I'm getting a lot of side-quest productivity out of AI. There's always a bunch o...

gspencley · 2025-08-05T17:04:53 1754413493

> making tests

What I'm about to discuss is about me, not you. I have no idea what kind of systems you build, what your codebase looks like, use case, business requirements etc. etc. etc. So it is possible writing tests is a great application for LLMs for you.

In my day to day work... I wish that developers where I work would stop using LLMs to write tests.

The most typical problem with LLM-generated tests on the codebase where I work is that the test code is almost extremely tightly coupled to the implementation code. Heavy use of test spies is a common anti-pattern. The result is a test suite that is testing implementation details, rather than "user-facing" behaviour (user could be a code-level consumer of the thing you are testing).

The problem with that type of a test is that is a fragile test.
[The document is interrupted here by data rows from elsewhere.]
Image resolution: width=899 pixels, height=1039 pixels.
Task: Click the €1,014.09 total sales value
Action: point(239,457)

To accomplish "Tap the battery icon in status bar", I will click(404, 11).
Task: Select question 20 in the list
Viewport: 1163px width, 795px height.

One of the key benefits of automated tests is that they give you a safety net to refactor implementation to your heart's content without fear of having broken something. If you change an implementation detail, and the "user-facing" behaviour does not change, your tests should pass. When tests are tightly coupled to implementation, they will fail and now your tests, in the worst of cases, might actually be creating negative value for you ... since you every code change now requires you to keep tests up to date even when what you actually care about testing "is this thing working correctly?" hasn't changed.
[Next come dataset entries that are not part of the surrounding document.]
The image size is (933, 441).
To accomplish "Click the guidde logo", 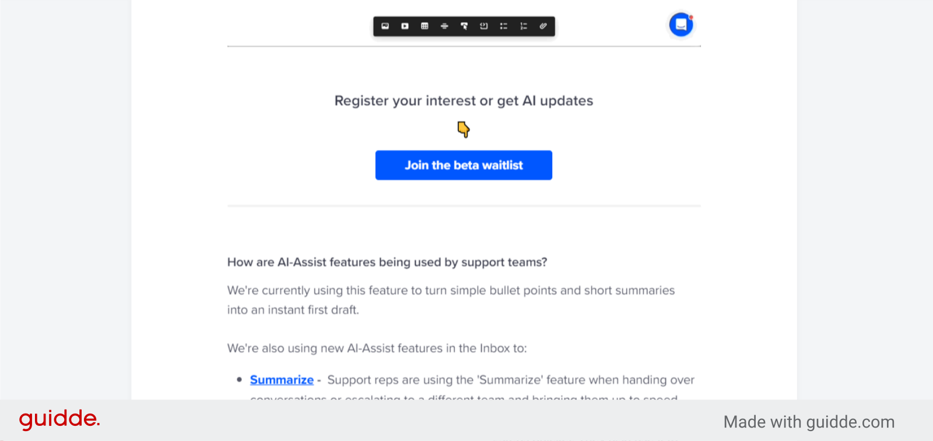I will pos(59,418).
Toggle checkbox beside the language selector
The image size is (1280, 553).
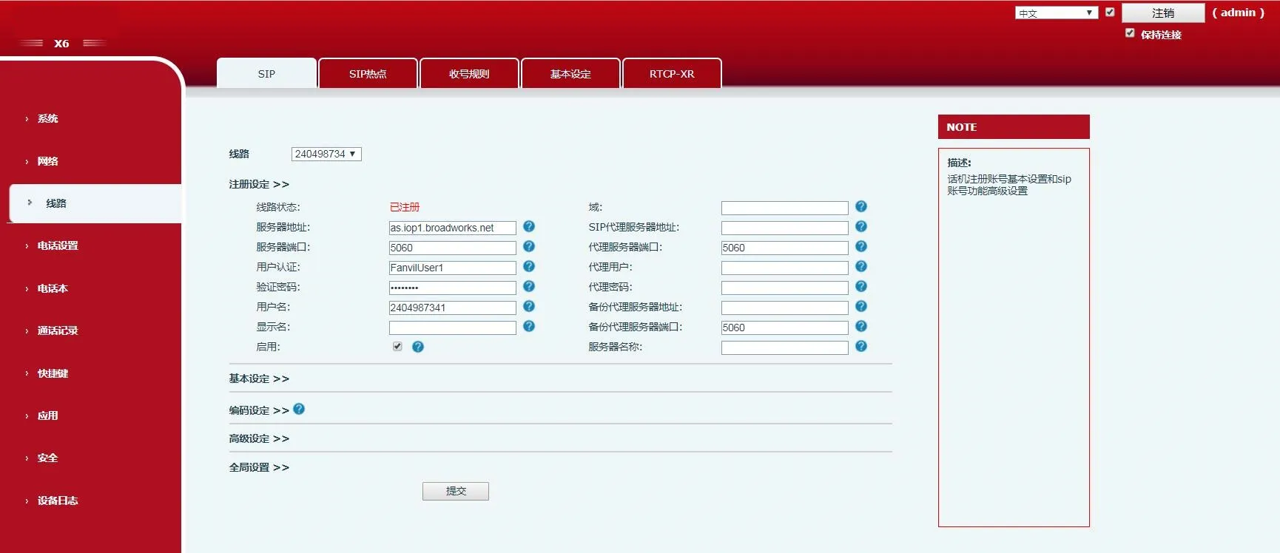(1110, 12)
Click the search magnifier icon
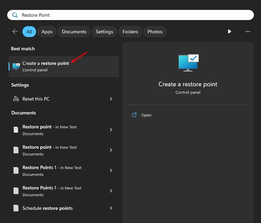Image resolution: width=261 pixels, height=223 pixels. click(x=15, y=15)
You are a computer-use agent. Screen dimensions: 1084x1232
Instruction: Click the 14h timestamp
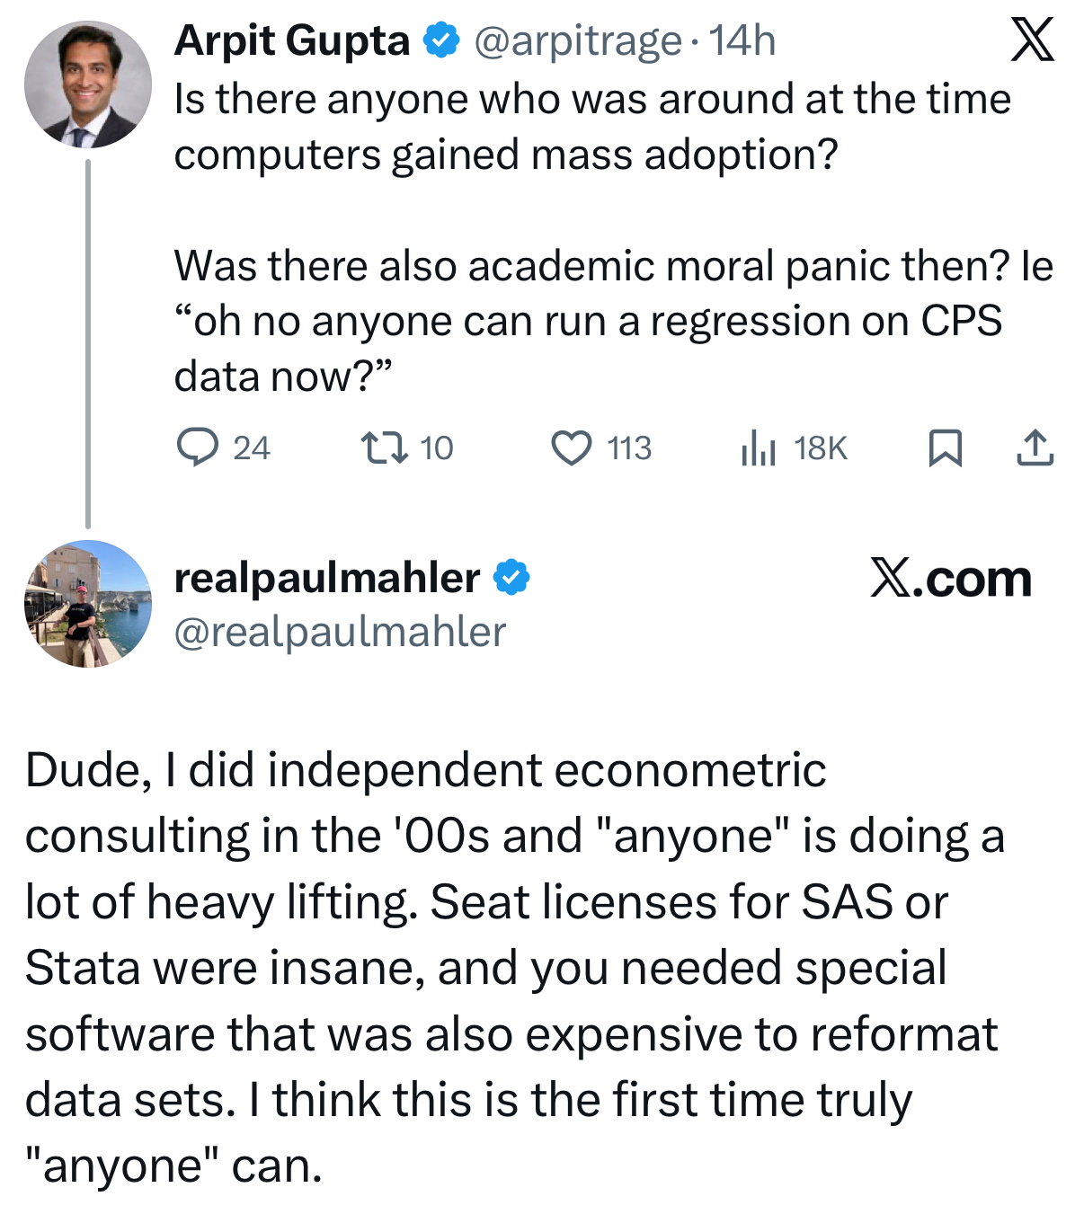coord(742,41)
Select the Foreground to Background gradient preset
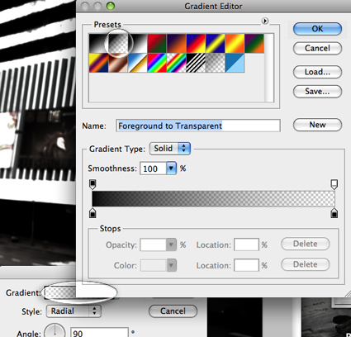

The root of this problem isn't even the LLM, it's just that the LLM makes it a million times worse. Developers often feel like writing tests are a menial chore that needs to be done after the fact to satisfy code coverage policy. Few developers, at many organizations, have ever truly worked TDD or learned testing best practices, how to write easy to test implementation code etc.
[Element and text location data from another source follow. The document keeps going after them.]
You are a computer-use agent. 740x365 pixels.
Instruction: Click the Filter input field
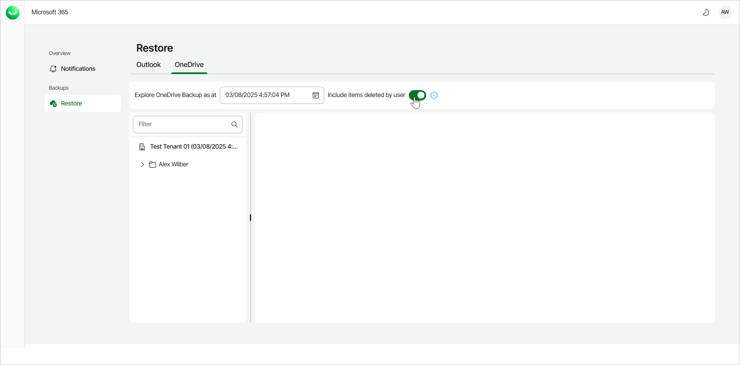(181, 124)
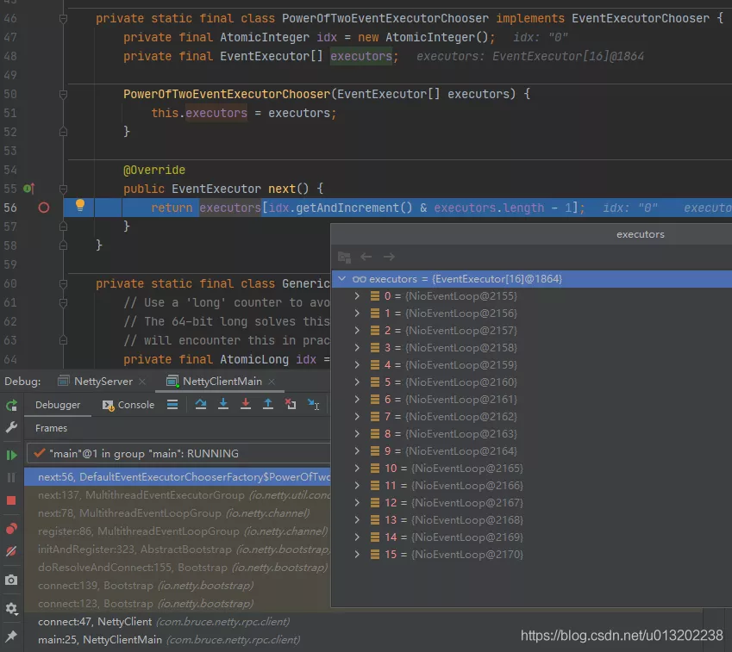Click the back arrow in executors popup
This screenshot has height=652, width=732.
366,257
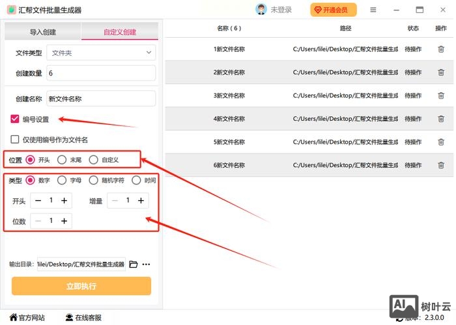This screenshot has width=456, height=325.
Task: Increase the 开头 start number with plus
Action: coord(64,201)
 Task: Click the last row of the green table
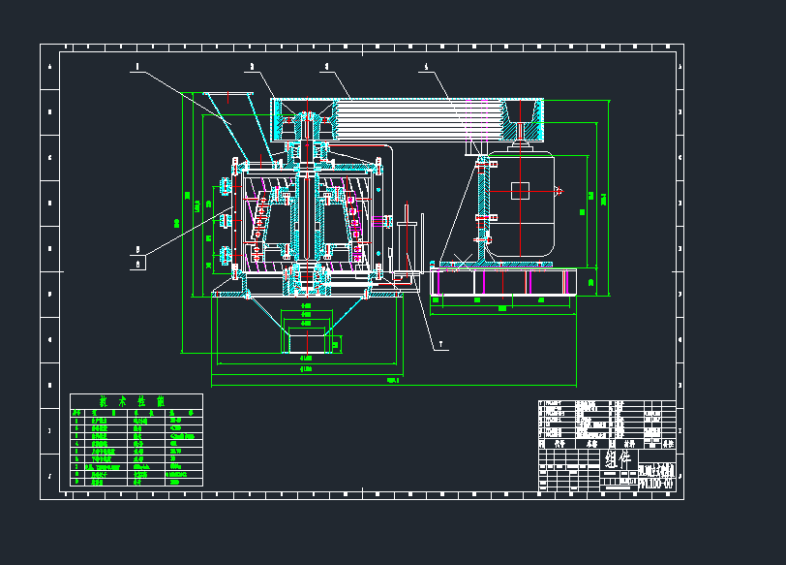pyautogui.click(x=136, y=482)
JoshuaDavid · 2025-08-05T19:32:54 1754422374

There are some patterns you can use that help a bit with this problem. Lowest hanging fruit is to tell the LLM that its tests should test only through public interfaces where possible. Next after that is to add a "check if any non-public interfaces were used in places where a public interface exposes the same functionality the not-yet-committed tests - if so, rewrite tests to use only publicly exposed interfaces" step to the workflow. You could likely also add linter rules, though sometimes you genuinely need to test something like error conditions that can't reasonably be tested only through public interfaces.

gspencley · 2025-08-05T22:10:41 1754431841

Oh don't get me wrong. I'm sure that an LLM can write a decent test that doesn't have the problems I described. The problem is that LLMs are making a preexisting problem much, MUCH worse.

That problem statement is:

- Not all tests add value

- Some tests can even create dis-value (ex: slow to run, thus increasing CI bills for the business without actually testing anything important)

- Few developers understand what good automated testing looks like

- Developers are incentivized to write tests just to satisfy code coverage metrics

- Therefore writing tests is a chore and an afterthought

- So they reach for an LLM because it solves what they perceive as a problem

- The tests run and pass, and they are completely oblivious to the anti-patterns just introduced and the problems those will create over time

- The LLMs are generating hundreds, if not thousands, of these problems

So yeah, the problem is 100% the developers who don't understand how to evaluate the output of a tool that they are using.

But unlike functional code, these tests are - in many cases - arguably creating disvalue for the business. At least the functional code is a) more likely to be reviewed and code quality problems addressed and b) even if not, it's still providing features for the end user and thus adding some value.

mccoyb · 2025-08-05T22:30:24 1754433024

Force the LLM to write property-based tests (depends on the language you use whether or not good libraries are available -- but if they are available 100% make use of them). Iterate with the LLM on the invariants.

Forcing the discussion of invariants, and property-based testing -- seems to improve on the issues you're mentioning (when using e.g. Opus 4), especially when combined with the "use the public API" or interface abstractions.

jbryu · 2025-08-05T16:09:27 1754410167

Side-quest productivity is a great way to put it... It does feel like AI effectively enables the opposite of "death by a thousand cuts" (life by a thousand bandaids?)

arrowsmith · 2025-08-05T19:00:23 1754420423

I like that "side quests" framing.

For much of what I build with AI, I'm not saving two weeks. I'm saving infinity weeks — if LLMs didn't exist I would have never built this tool in the first place.